Start of Document extract

Endangered and Threatened Species
The Museum exhibits 10 animals that are on either federal or state endangered or threatened lists or are protected:
- Bald Eagle
- Blackbanded Sunfish
- Eastern Chicken Turtle
- Eastern Glass Lizard
- Eastern Tiger Salamander
- Loggerhead Sea Turtle
- Red Wolf
- Roanoke Logperch
- Shortnose Sturgeon
- Wood Turtle
Red Wolf Species Survival Program
The Virginia Living Museum participates in the federal program to reintroduce red wolves into the wild. In colonial times, red wolves ranged throughout the southeast. Today they are the most endangered mammal in North America. The Museum is the closest facility to Alligator River, the only place in the country where red wolves currently live in the wild.
The VLM is the only facility in the world to display the federally threatened and endangered Roanoke logperch (Percina rex). Our resident population is on loan from the USFWS and VDGIF as the educational/public display requirement portion of the Federal Recovery Plan. Our captive population breeds in spring of each year, but as per our permit, we do not propagate the young. However, these spawning events have been documented on video and disseminated on several websites. Two articles were published in American Currents: “King of Perches- Observations of Captive Roanoke Logperch” and “Logistics for Public Display of Roanoke Logperch,” contributing to the existing knowledge of this species.
Lined Seahorse SSP
The Virginia Living Museum actively participates in AZA’s Species Survival Plan (SSP) program that coordinates with other AZA – accredited facilities across the country to manage and conserve wild populations of the lined seahorse (Hippocampus erectus). Through captive breeding and exchange with other institutions, we can ensure a genetically diverse captive population of seahorses without collecting animals from the wild. The VLM currently houses several successful breeding pairs of lined seahorses that regularly produce healthy offspring. These particular seahorses were born and bred here at the VLM in early winter of 2013 and have provided us with enough captive bred seahorses not only to display for many years to come, but also with a surplus of animals to send to other SSP facilities around the country.
Sea Turtle Tag and Release Program
The Loggerhead Sea Turtle is one of the largest reptiles found on earth today. Listed as a threatened species, it faces the same threats as other sea turtles: heavy exploitation for its meat, eggs, shells and oil and from being entangled in shrimp nets, gill nets and on the hooks of long lines.

End of Document extract
Start of Available data

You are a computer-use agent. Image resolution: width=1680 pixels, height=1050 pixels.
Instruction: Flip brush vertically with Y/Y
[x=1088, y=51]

End of Available data

- _Check your understanding_:
(a) Summarize the endangered species text in two sentences.
(b) According to the endangered species text, what is the only place in the country where red wolves currently live in the wild?
(c) Transcribe the passage of the endangered species text between "Endangered and Threatened" and "in the wild.", inclusive.

- _Expected outputs_:
(a) The Virginia Living Museum exhibits 10 animals that are on federal or state endangered or threatened lists or are protected, and it takes part in the federal program to reintroduce red wolves into the wild. It is the only facility in the world to display the Roanoke logperch, and through AZA's Species Survival Plan it breeds lined seahorses in captivity so that it does not need to collect them from the wild.

(b) Alligator River.

(c)
Endangered and Threatened Species
The Museum exhibits 10 animals that are on either federal or state endangered or threatened lists or are protected:
- Bald Eagle
- Blackbanded Sunfish
- Eastern Chicken Turtle
- Eastern Glass Lizard
- Eastern Tiger Salamander
- Loggerhead Sea Turtle
- Red Wolf
- Roanoke Logperch
- Shortnose Sturgeon
- Wood Turtle
Red Wolf Species Survival Program
The Virginia Living Museum participates in the federal program to reintroduce red wolves into the wild. In colonial times, red wolves ranged throughout the southeast. Today they are the most endangered mammal in North America. The Museum is the closest facility to Alligator River, the only place in the country where red wolves currently live in the wild.